He has been working with shoes since 1977, hosts shoemaking courses for people from all over the world, and he has made lasts that’s been a source of inspiration for Gaziano & Girling’s acclaimed Ready to Wear lasts. Meet the Swedish bespoke shoemaker Janne Melkersson.
(This article was originally published in the magazine Plaza Uomo.)
Hara is one of Sweden’s longest villages, it stretches for seven kilometers along the shores of lake Storsjön below Östersund in the northern parts of the country, but despite that there are only about 70 households here. In a basement of one of the small houses, Janne Melkersson, 67, has his workshop, the man behind Melker Shoes and Boots. During the recent year alone (before corona), visitors from the USA, Estonia, Somalia, China and Germany, among others, have come here to learn how to make shoes by hand. What is unique about Janne’s courses is that one train alone and get all the attention, and that they really learn the whole process from measuring, lastmaking, pattern making, closing (sewing the upper), bottom making (the actual making of the shoes) and finishing.

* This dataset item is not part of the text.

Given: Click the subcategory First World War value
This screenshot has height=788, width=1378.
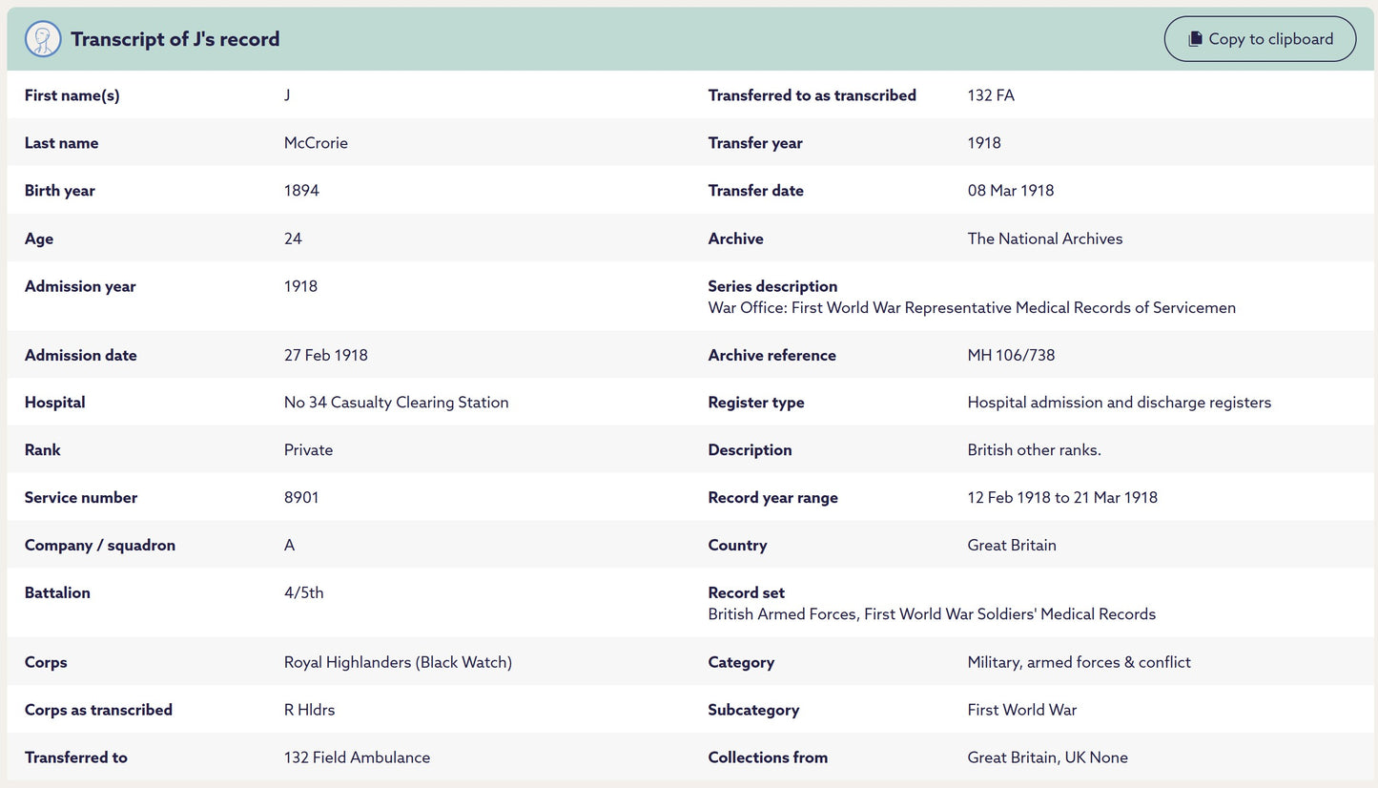Looking at the screenshot, I should 1022,710.
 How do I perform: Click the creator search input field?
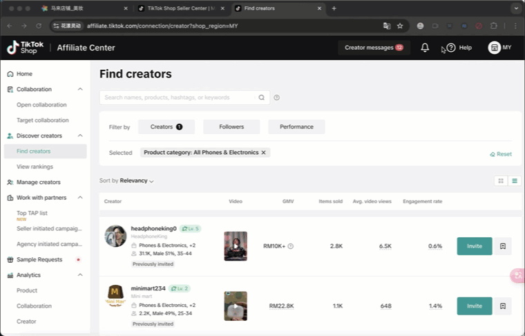pos(180,97)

– When the students leave, they can actually start making shoes themselves, and many do so. Some just for themselves and their closest friends, but there are also several who have moved on and become professionals, Janne says.
Janne Melkersson grew up even further north in the country, in the village Bygdeå north of Umeå. Both his father and grandfather were shoemakers there. At the time when his grandfather started, there was basically a shoemaker in every village, and shoes were made for everyone in the immediate area. Janne’s father took over the shoemaking business in the 50’s, but by then the glory days for the traditionally constructed shoes had was over, and it was more difficult to earn a living. Therefore, the father instead started working at a shoe factory in Umeå combined with running a cobbler workshop.
– I spent a lot of time in my father’s workshop when I was a kid. When in high school and we were going to have an internship, I wanted to do it with a colleague of his. But my father said a distinct no, he claimed that “there is no future as a shoemaker”, says Janne Melkersson.
The father managed to stop his son, who became a postman instead. But it was only temporary. In the middle of the 70’s, Janne was once again pulled towards the shoemaking profession, and ended up in a cobbler’s workshop. He went to an orthopedic shoe factory for three years as an apprentice and worked for a decade in that industry.
The knowledge of feet and fit from the orthopedic era, Janne Melkersson has benefited greatly from when he subsequently began what has become his occupation for the past 2,5 decades. He started his own business as a bespoke shoemaker. At first focus was on riding boots, but in the middle of the 90’s he started making more and more classic men’s shoes. He went to great lengths to learn how to make shoes as elegant as possible, and when the internet came along and reduced the distances in the world, he could suddenly easily spread pictures and information about his work internationally.
– For someone like me, based in the middle of the Scandinavian sparsely populated area, the importance of the internet has been huge, Janne says.
Many were also inspired by his work. For example, Tony Gaziano, one half of the famous premium shoe brand Gaziano & Girling, looked a lot at one of Janne’s lasts when Tony developed his brand’s acclaimed ready-to-wear.
With the internet celebrity as a basis, Janne Melkersson made some trips to the USA where he could have lots of customers during a trip. However, when the bank Lehman Brothers went bankrupt in 2008 and the financial crisis hit the US and the world, there was a clear decline in interest from customers, and Janne stopped traveling to the other side of the Atlantic.
– It was a tough year for many of us. Bespoke shoes are sensitive industry, when people become worried about the economy, finer shoes like mine for €2,700 are something you quickly decide to skip.
In order not to be so dependent on only the shoe orders, he began to invest more and more in the courses, and this is the part of business that has grown the most in recent years. In an increasingly high-tech world, the interest in traditional crafts is growing, there is a desire to go back to basics and to work with natural materials.
So the world continues to come to the basement in Hara to learn how to make shoes by hand.